Dr. Leveque joins Mirati following his successful tenure as Chief Medical Officer at Synthorx, which was acquired by Sanofi in late 2019. Prior to Synthorx, he served as Chief Medical Officer at ARMO Biosciences, a late-stage immuno-oncology company that was acquired by Eli Lilly in May 2018. Prior to these roles, Dr. Leveque was Chief Medical Officer of EMD Serono, the North American subsidiary of Merck KGaA, and Vice President and Head of U.S. Medical Oncology at Bristol-Myers Squibb, where he led the development and commercialization of the first generation of immuno-oncology therapeutics. He has also held key medical leadership positions at Onyx Pharmaceuticals, Cephalon Oncology and Amgen.

Dr. Leveque earned a Medical Doctorate from The University of Texas School of Medicine in Houston, TX and completed his post-graduate medical training in internal medicine at the Cedars-Sinai Medical Center, a teaching affiliate of the University of California, Los Angeles (UCLA). In addition, Dr. Leveque holds a Master of Business Administration from the Wharton School of the University of Pennsylvania.

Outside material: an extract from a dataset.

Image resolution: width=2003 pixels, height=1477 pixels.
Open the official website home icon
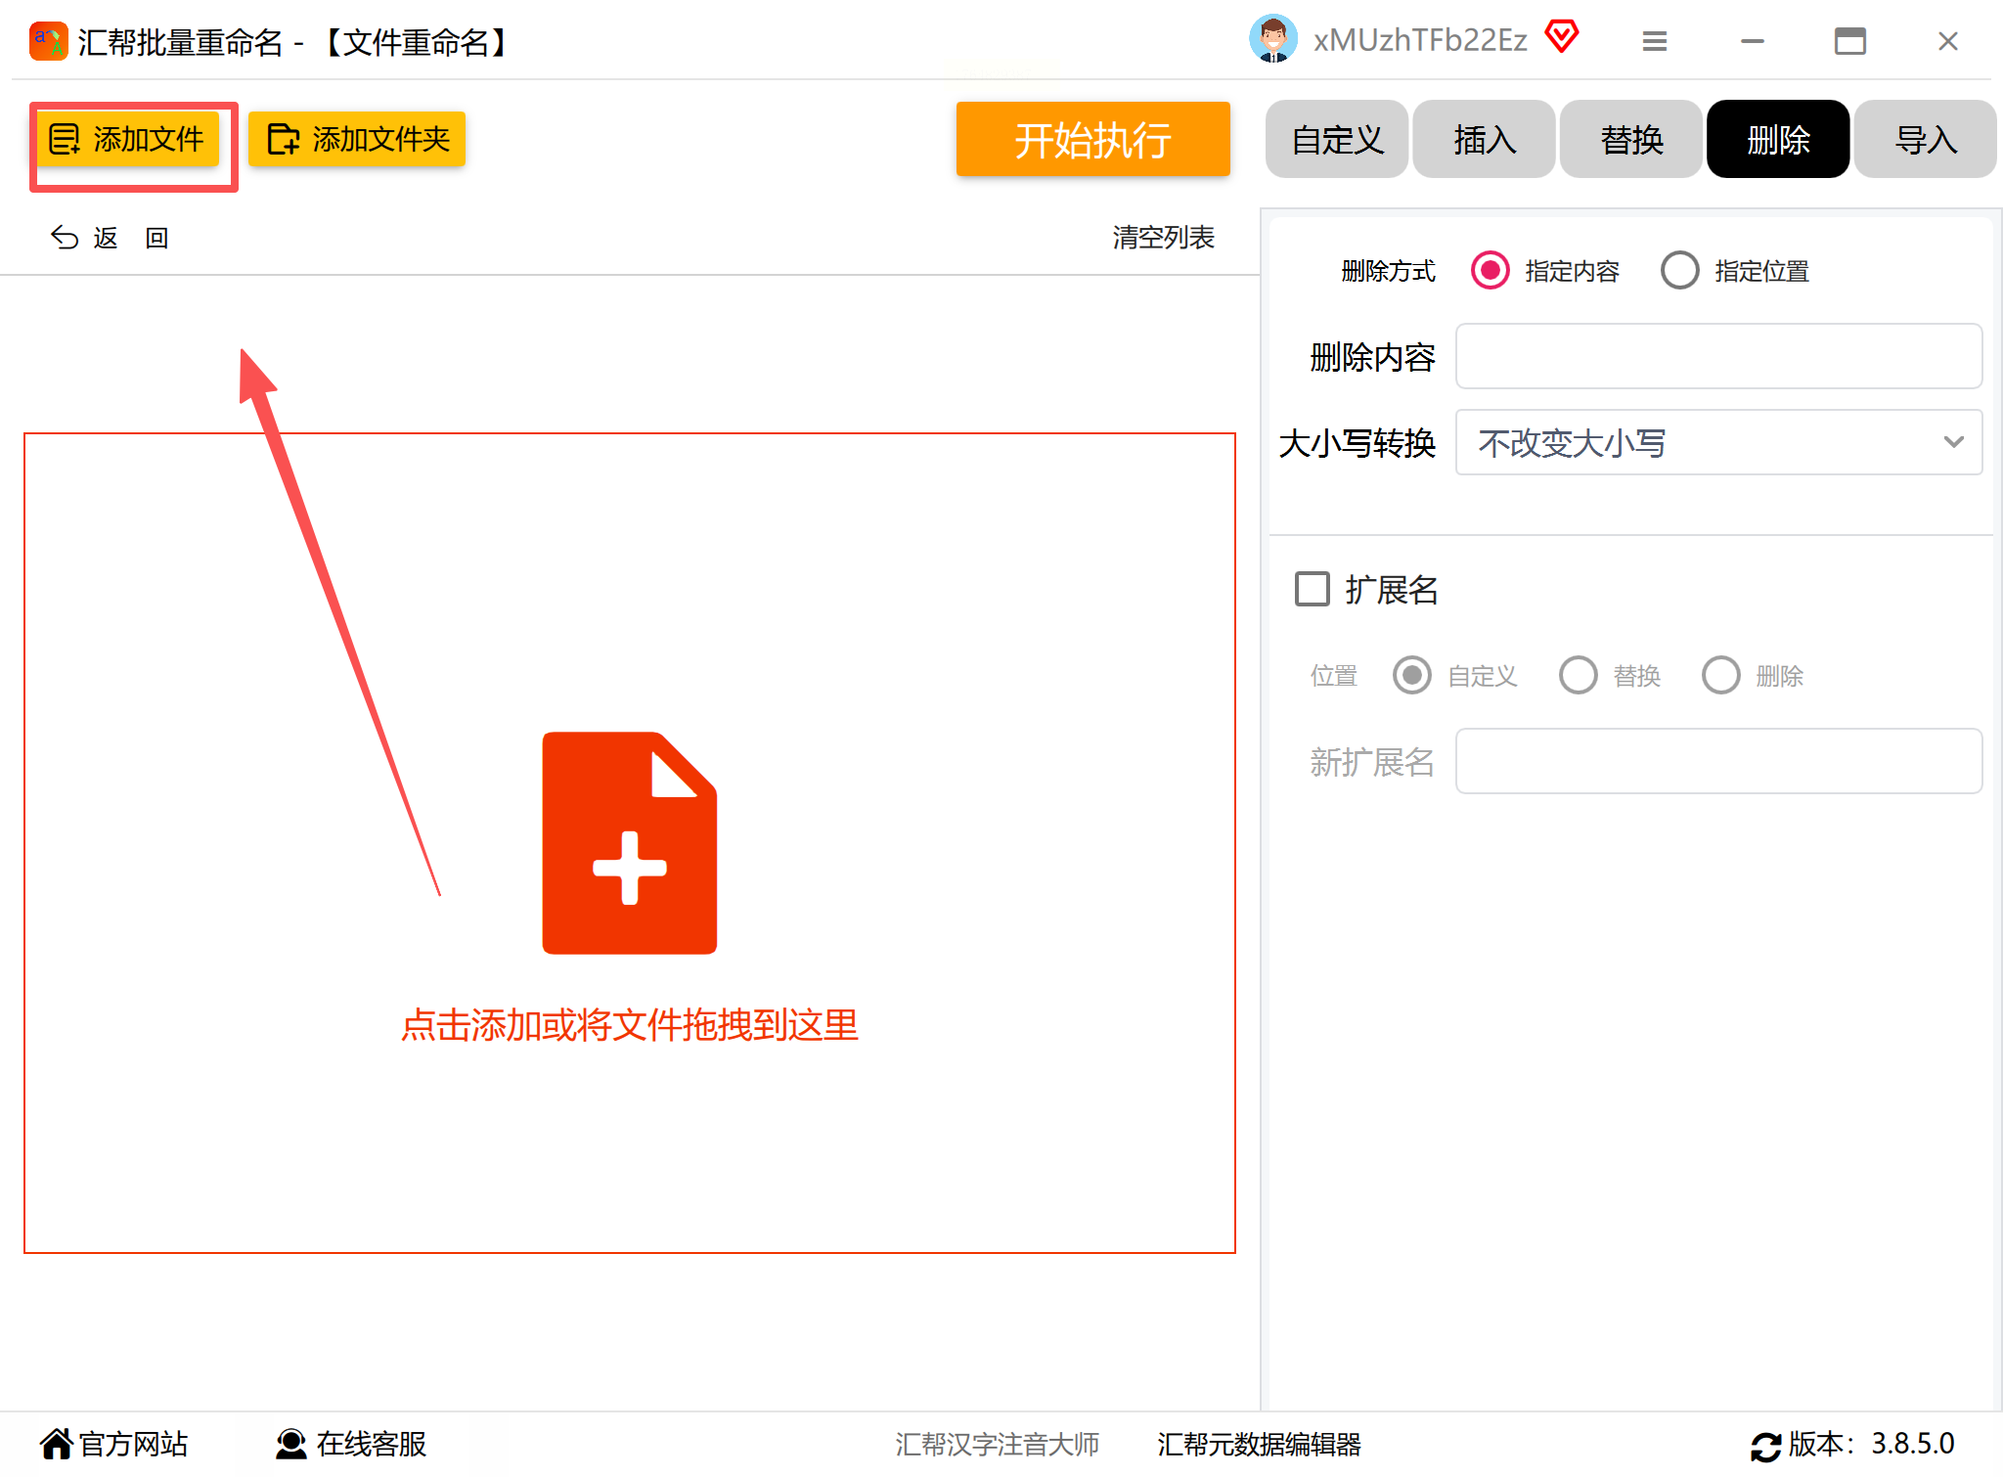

In connection with his employment, the Compensation Committee of Mirati’s Board of Directors granted Dr. Leveque an inducement award consisting of a non-qualified stock option to purchase shares of common stock with a grant date fair value equal to $3,500,000 and restricted stock units with a grant date fair value equal to $2,500,000 ("RSUs"). The stock option has an exercise price per share equal to the closing price of the Company’s common stock on the Nasdaq Global Select Market on May 18, 2020 and will vest over four years, with 25% of the underlying shares vesting on the one-year anniversary of the vesting commencement date and 1/48th of the underlying shares vesting monthly thereafter over 36 months subject to Dr. Leveque’s continued service relationship with Mirati through the applicable vesting dates. The RSUs vest over four years, with 25% of the underlying shares vesting on each of the four anniversaries of the vesting commencement date, subject to Dr. Leveque’s continued service relationship with Mirati through the applicable vesting dates. The Compensation Committee of Mirati’s Board of Directors approved the awards as inducement material to Dr. Leveque’s employment in accordance with NASDAQ Listing Rule 5635(c)(4).